**What you will do:**
Convert the entries from the first line through the line containing "Click the Most" into a JSON list of strings, one string per line, leaving out blank lines.
--- begin ---
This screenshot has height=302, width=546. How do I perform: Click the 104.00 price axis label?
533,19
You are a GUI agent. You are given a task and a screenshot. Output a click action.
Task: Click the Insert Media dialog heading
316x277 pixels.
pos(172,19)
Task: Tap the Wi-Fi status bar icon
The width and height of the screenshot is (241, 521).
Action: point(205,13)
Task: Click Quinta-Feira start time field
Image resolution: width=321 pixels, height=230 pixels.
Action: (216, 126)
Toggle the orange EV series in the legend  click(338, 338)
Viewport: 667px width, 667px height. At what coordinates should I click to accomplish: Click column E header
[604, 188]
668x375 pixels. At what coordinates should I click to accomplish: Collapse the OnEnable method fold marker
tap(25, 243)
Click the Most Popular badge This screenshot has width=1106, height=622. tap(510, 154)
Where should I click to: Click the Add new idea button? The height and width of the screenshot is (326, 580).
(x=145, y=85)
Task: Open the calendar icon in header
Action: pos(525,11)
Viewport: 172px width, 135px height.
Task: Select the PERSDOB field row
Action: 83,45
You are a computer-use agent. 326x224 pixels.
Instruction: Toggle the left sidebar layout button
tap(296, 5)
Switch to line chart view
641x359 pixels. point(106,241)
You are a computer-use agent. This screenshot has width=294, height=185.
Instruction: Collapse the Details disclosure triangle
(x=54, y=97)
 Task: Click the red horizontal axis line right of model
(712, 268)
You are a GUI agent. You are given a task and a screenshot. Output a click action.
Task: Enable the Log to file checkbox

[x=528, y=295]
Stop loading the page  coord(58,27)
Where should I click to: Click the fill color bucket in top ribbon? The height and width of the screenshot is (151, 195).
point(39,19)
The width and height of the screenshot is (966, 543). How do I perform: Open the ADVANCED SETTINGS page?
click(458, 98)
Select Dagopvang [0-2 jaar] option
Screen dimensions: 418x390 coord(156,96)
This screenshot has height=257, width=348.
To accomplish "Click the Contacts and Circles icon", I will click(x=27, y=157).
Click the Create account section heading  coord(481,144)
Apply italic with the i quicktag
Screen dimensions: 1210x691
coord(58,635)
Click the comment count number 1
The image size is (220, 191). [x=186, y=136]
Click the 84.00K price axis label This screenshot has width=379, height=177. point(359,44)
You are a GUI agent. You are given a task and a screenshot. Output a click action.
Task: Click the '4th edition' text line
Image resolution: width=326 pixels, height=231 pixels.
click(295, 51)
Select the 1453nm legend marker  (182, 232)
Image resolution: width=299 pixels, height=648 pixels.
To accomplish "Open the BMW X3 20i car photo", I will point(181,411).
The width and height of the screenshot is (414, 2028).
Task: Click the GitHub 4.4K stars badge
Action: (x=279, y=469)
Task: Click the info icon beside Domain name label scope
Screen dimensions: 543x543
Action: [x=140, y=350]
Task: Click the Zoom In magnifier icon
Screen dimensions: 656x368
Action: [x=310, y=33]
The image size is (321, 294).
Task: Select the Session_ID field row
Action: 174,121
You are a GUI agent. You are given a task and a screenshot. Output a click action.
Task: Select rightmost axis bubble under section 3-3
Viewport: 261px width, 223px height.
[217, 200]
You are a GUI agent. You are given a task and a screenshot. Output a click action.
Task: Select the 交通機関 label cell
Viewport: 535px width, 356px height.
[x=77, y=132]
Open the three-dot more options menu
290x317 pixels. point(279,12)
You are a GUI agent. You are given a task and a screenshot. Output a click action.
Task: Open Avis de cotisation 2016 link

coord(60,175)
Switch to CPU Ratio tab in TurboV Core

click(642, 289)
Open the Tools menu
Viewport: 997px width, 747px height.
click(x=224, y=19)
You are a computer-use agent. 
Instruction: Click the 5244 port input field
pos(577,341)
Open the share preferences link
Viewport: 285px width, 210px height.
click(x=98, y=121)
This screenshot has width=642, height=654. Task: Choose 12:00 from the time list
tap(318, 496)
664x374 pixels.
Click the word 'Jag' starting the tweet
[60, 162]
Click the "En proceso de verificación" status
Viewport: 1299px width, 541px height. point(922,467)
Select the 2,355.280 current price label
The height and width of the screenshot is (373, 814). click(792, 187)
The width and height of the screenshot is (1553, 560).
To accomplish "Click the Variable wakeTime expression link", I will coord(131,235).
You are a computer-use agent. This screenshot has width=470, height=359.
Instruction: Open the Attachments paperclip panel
--- end ---
**Finished exercise:**
[
  "This screenshot has height=302, width=546. How do I perform: Click the 104.00 price axis label?",
  "533,19",
  "You are a GUI agent. You are given a task and a screenshot. Output a click action.",
  "Task: Click the Insert Media dialog heading",
  "316x277 pixels.",
  "pos(172,19)",
  "Task: Tap the Wi-Fi status bar icon",
  "The width and height of the screenshot is (241, 521).",
  "Action: point(205,13)",
  "Task: Click Quinta-Feira start time field",
  "Image resolution: width=321 pixels, height=230 pixels.",
  "Action: (216, 126)",
  "Toggle the orange EV series in the legend  click(338, 338)",
  "Viewport: 667px width, 667px height. At what coordinates should I click to accomplish: Click column E header",
  "[604, 188]",
  "668x375 pixels. At what coordinates should I click to accomplish: Collapse the OnEnable method fold marker",
  "tap(25, 243)",
  "Click the Most Popular badge This screenshot has width=1106, height=622. tap(510, 154)"
]